AnyConnect changes the routing to force things through the AnyConnect adapter. If you are set up for split tunnel (as implied by the screenshot), it's likely going to tell windows to send packets for the school IP to AnyConnect, while everything else remains normal.

If Linux is routing packets to the wrong destination, they won't get where they are supposed to go.

You can get the routing table on Linux by typing route. On Windows, the command is route PRINT.

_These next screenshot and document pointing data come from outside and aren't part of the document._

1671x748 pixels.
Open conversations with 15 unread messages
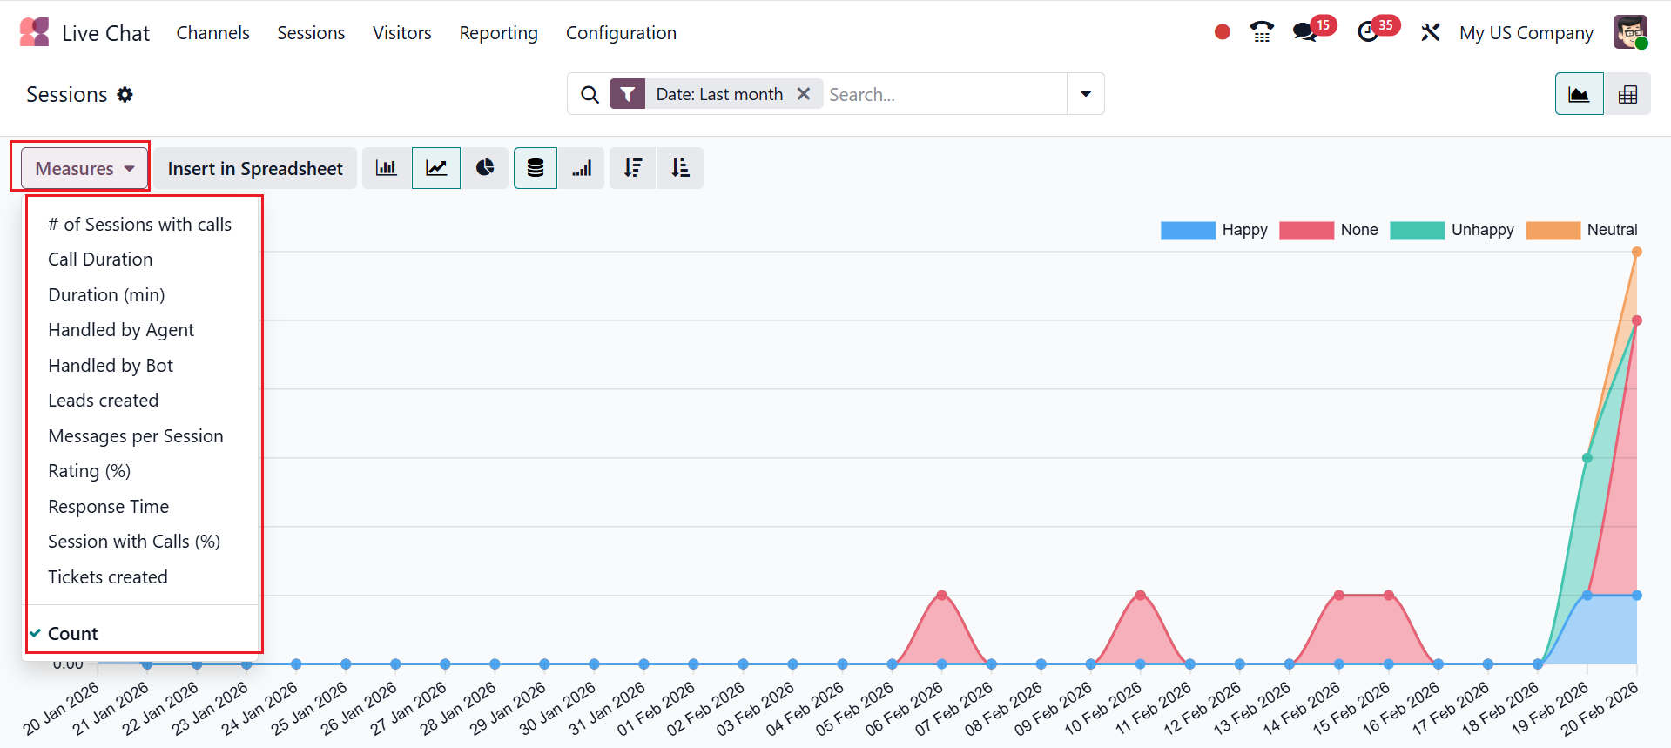1305,33
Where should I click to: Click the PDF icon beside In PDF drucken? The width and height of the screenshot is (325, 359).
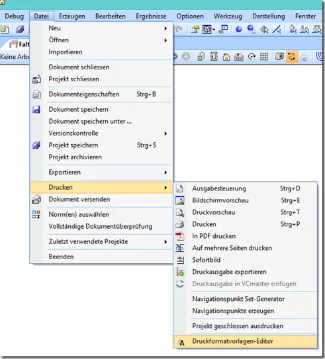point(179,236)
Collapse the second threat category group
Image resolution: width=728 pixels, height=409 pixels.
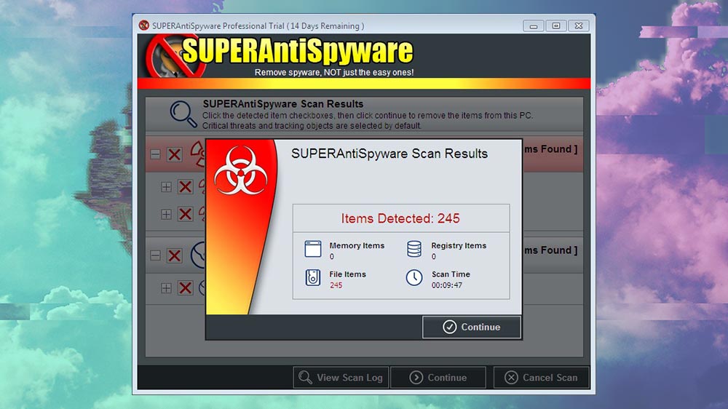pos(156,255)
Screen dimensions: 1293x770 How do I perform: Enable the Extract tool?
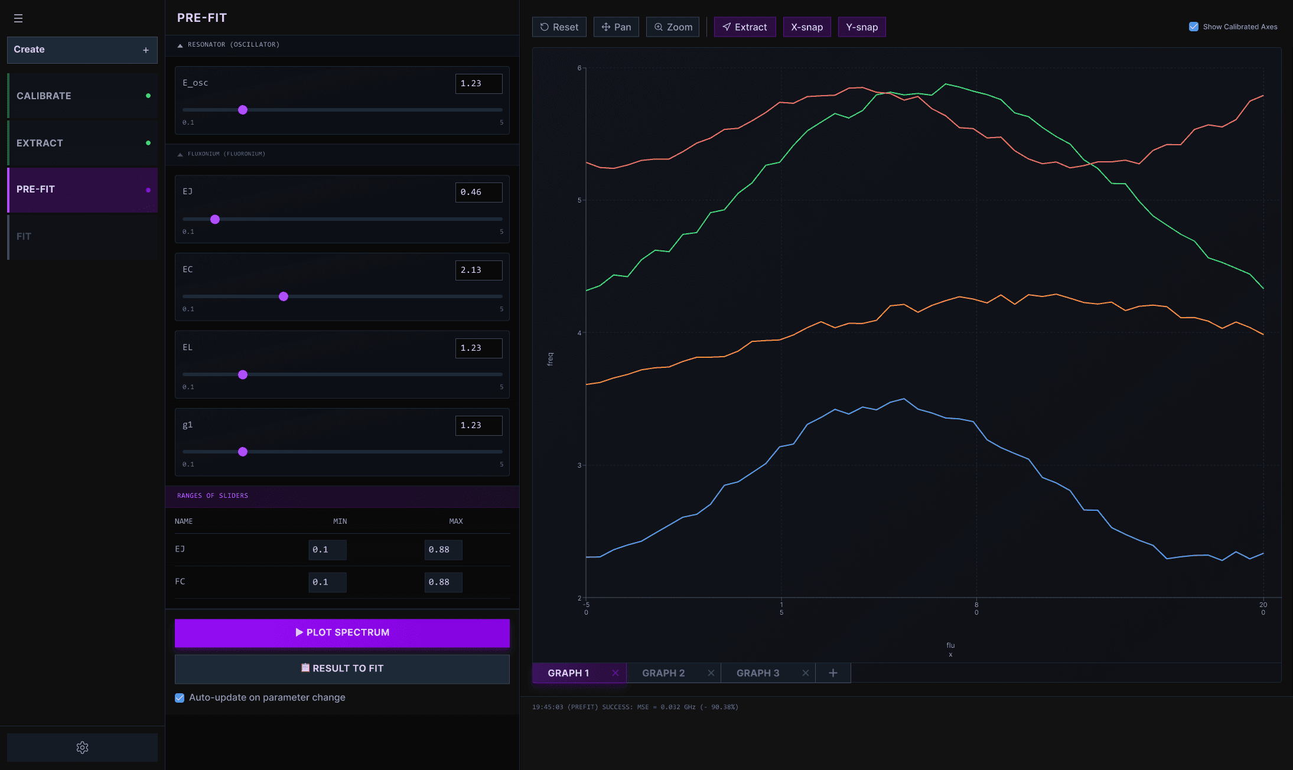click(x=744, y=27)
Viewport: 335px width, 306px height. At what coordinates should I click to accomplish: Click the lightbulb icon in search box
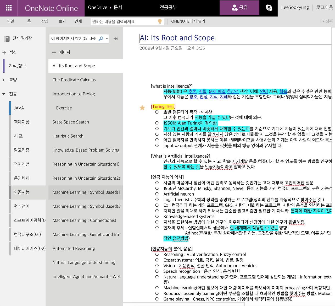point(160,22)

I'd suggest comparing the routing in Windows before and after AnyConnect, as well as the routing in Linux. See what changes, and if Linux is set up with the same default route as Windows.

[sc-moonlight]

So far there doesn't seem to be a "fix", but it is a workaround from Microsoft that just saved me.
see "Bash loses network connectivity once connected to a VPN":
https://docs.microsoft.com/en-us/windows/wsl/troubleshooting#bash-loses-network-connectivity-once-connected-to-a-vpn

[eclay11]

I'm experiencing the same issue. I've tried the task mentioned on the microsoft docs page related to connecting to vpn causing this issue. /etc/resolv.conf tried with same IPs showing for the vpn interface in ipconfig /all. Also tried using public google name servers neither work. Can't ping my windows systems interface setup for Hyper-v either nor tracepath/traceroute from linux beyond the internal private hyper-v configured network. All starts working the second you disable the vpn connection. Something in the vpn client isn't either letting local networking work or is messing up routing or something. Very frustrating.

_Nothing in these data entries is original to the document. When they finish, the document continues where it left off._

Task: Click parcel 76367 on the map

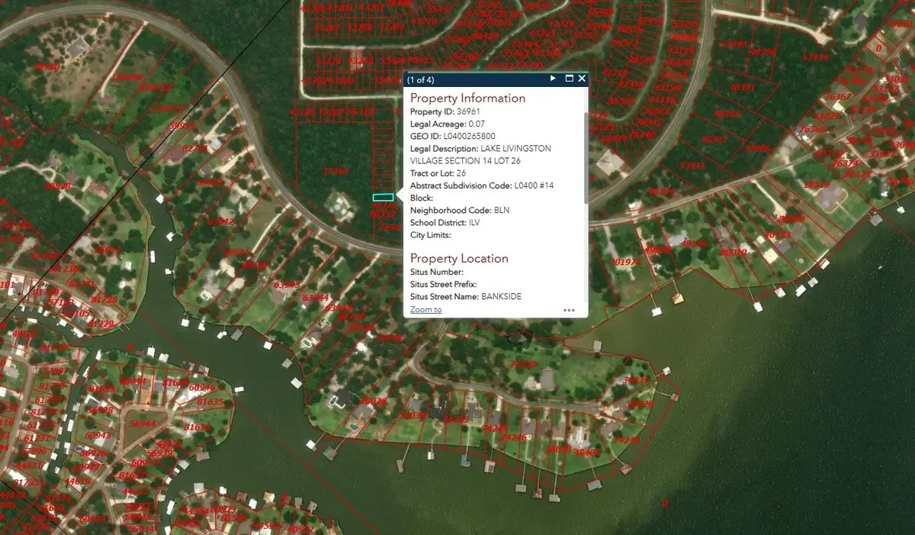Action: click(x=839, y=97)
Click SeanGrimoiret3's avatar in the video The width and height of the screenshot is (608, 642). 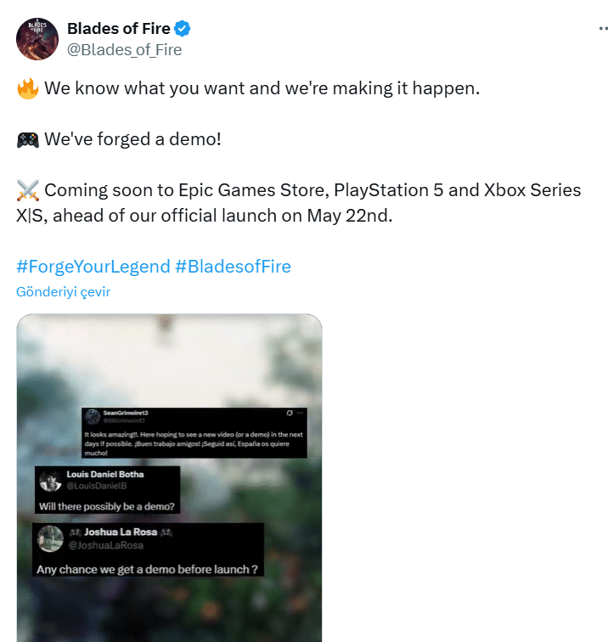coord(92,416)
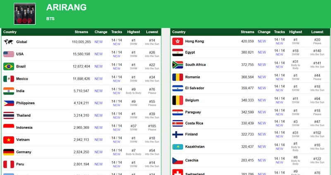Sort left table by Streams header
Screen dimensions: 331x175
pyautogui.click(x=82, y=32)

tracepath from within Ubuntu 18.04 with the vpn connected.
eclay@wh-lpt-eclay:~$ tracepath 8.8.8.8
1?: [LOCALHOST] pmtu 1500
1:

If I disconnect it will start tracing the network/hops to 8.8.8.8.

[dalgibbard]

This matches #4277 - it seems that changing the route priorities (#4277 (comment)) or using the microsoft store version of anyconnect (#4277 (comment)) are possible workarounds.

[abhijeetchopra]

Replacing the SSL VPN client from Cisco AnyConnect to OpenConnect worked for a colleague.

[abaga129]

Using the OpenConnect client also worked for me. Open source software saves the day yet again. Thanks for the tip @abhijeetchopra

[mf-digital]

This also happens with Cisco AnyConnect 4.9.0304. IMHO there are two issues:

• nameservers are not being set correctly thus leading to a "temporary name resolution error"
• device metrics of Cisco adapters are not being set correctly, which can be (at least in my case) be fixed with running this PowerShell command after each reboot:
  Get-NetAdapter | Where-Object {$_.InterfaceDescription -Match "Cisco AnyConnect"} | Set-NetIPInterface -InterfaceMetric 6000

[dalgibbard]

I've been using the metric change + dnsmasq fixes above with success, but I'm finding it doesn't work on cold boot, only after a reboot? Is this just me?

[arnisjuraga]

Only workaround I have found is using small wsl-vpnkit network relay. Installation instructions are simple and *no Administrator * rights are required.

Follow the instruction till "Run" block.

After running sudo ./wsl-vpnkit WSL2 can use network with AnyConnect VPN on.

https://github.com/sakai135/wsl-vpnkit

[IgalOre]

I do confirm that only solution that had worked in the end were explained in https://github.com/sakai135/wsl-vpnkit. Excellent explanation, glad that found it.

[Celshade]

#2529 (comment) was the method that worked for me - confirmed on two completely different machines

[konradsoares]

Fixed my problem checking Allow local (Lan) access and adding the result of the command bellow in the /etc/resolv.conf nameservers
Get-DnsClientServerAddress -AddressFamily IPv4 | Select-Object -ExpandProperty ServerAddresses

[OneBlue]

VPN / connectivity
Hi ! Please try the latest networking features that we've added in WSL. Those should greatly improve compatibility with VPN's.

If the issue still remains, please reopen this issue.